Cannabis in High Doses

Cannabis is less commonly associated with dramatic behavioral outbursts, but it does cause psychotic symptoms more often than many people realize. Among people with severe cannabis dependence, up to 80% report experiencing paranoia or hallucinations while using. Cannabis affects the brain partly through its influence on dopamine regulation, which may explain why heavy use can trigger symptoms that overlap with stimulant-induced psychosis. The risk roughly doubles for developing a psychotic illness among cannabis users compared to non-users, and this association is strongest in people who already carry genetic risk factors for schizophrenia.

Anticholinergic Drugs and Deliriants

A lesser-known category involves drugs that block a brain chemical called acetylcholine. Scopolamine, found in certain motion sickness patches and also in plants like jimsonweed, can produce a particularly disturbing form of psychosis. Unlike stimulant psychosis, where people are typically aware something is wrong afterward, anticholinergic delirium involves full hallucinations that feel completely real, profound confusion, agitation, rambling speech, and paranoid delusions. One of the most striking effects is total amnesia: people have no memory of what they did or experienced while under the influence.

Physical symptoms accompany the mental effects.

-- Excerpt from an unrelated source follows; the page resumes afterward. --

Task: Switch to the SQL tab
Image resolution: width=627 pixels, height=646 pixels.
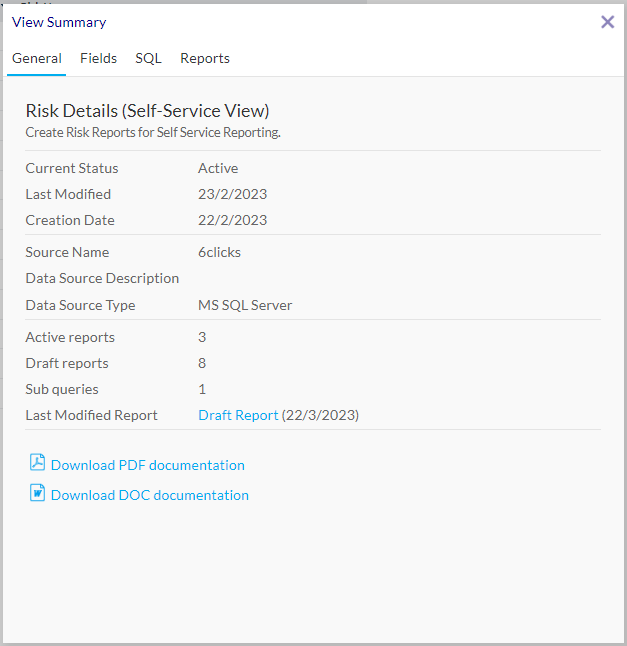Action: click(x=148, y=59)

These include a racing heart, dangerously elevated body temperature, dry skin, dilated pupils, and involuntary muscle jerking. The loss of both self-control and memory is what makes scopolamine particularly dangerous, and why it has been used criminally in some countries to incapacitate victims.

Prescription Medications

Some prescription drugs cause psychiatric disturbances that surprise both patients and their families. Corticosteroids, commonly prescribed for inflammation, allergies, and autoimmune conditions, cause mild to moderate psychiatric reactions in about 28% of patients and severe reactions in nearly 6%. Short-term use tends to produce euphoria or hypomania (an elevated, impulsive state), while long-term use leans more toward depression. Full psychosis, including delusions and hallucinations, is possible. These reactions typically appear early in the treatment cycle and usually resolve when the dose is lowered or stopped, though some cases require additional medication to manage.

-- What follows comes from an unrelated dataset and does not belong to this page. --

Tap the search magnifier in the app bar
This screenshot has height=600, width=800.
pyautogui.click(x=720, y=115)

Previous psychiatric history doesn’t reliably predict who will react this way. Someone who tolerated corticosteroids fine once may have a severe reaction the next time, and vice versa.

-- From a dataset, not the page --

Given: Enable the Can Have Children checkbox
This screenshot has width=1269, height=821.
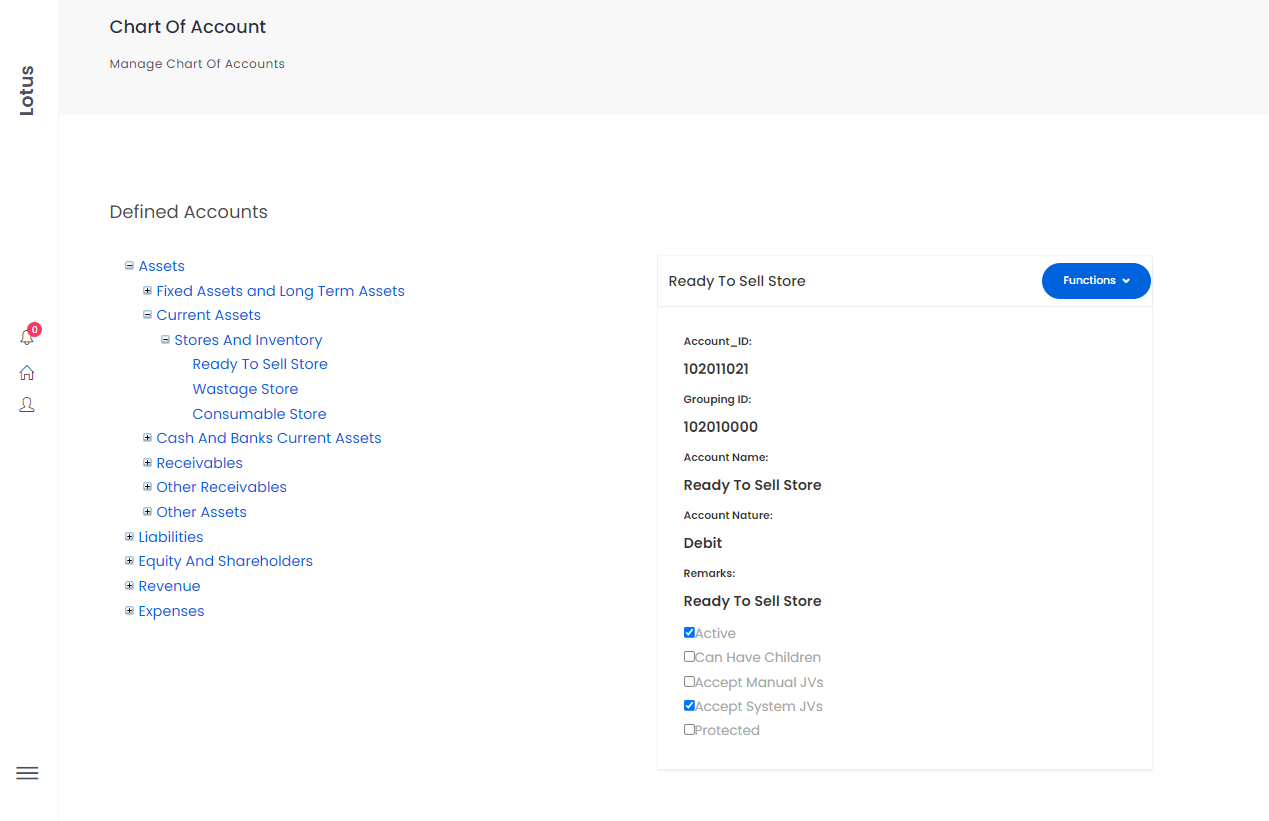Looking at the screenshot, I should click(689, 657).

Why Some People Are More Vulnerable

Not everyone who takes these substances experiences psychosis, which raises the question of why some people “go crazy” on a drug while others don’t. Genetics play a significant role. People who carry a higher burden of gene variants associated with schizophrenia are more likely to use cannabis and to use it in greater quantities, and they’re more likely to develop psychotic symptoms when they do. Schizophrenia itself is up to 80% heritable, meaning the genetic foundation for psychotic vulnerability is often already present before any drug enters the picture.

Other risk factors include the amount used, how long someone has been using, sleep deprivation (especially common with stimulant binges), and whether multiple substances are combined. A person using meth for three days without sleep is at far greater risk than someone who tried it once.

How Long Drug-Induced Psychosis Lasts

For most people, the psychosis stops when the drug clears the body. In a study of patients hospitalized for drug-induced psychotic symptoms, 60% recovered within one month of stopping the substance. Another 30% took one to six months. The remaining 10% still had psychotic symptoms after six months, and this group was significantly more likely to be rehospitalized later and to have ongoing psychotic symptoms at follow-up. That 10% may represent people whose drug use triggered or unmasked a longer-lasting psychotic illness like schizophrenia.

Clinically, substance-induced psychotic disorder is diagnosed when hallucinations or delusions develop during or within a month of intoxication or withdrawal, and when the symptoms don’t persist far beyond the drug’s influence. If psychotic symptoms continue long after the substance is gone, or if they existed before the drug use started, a separate psychotic disorder is the more likely explanation.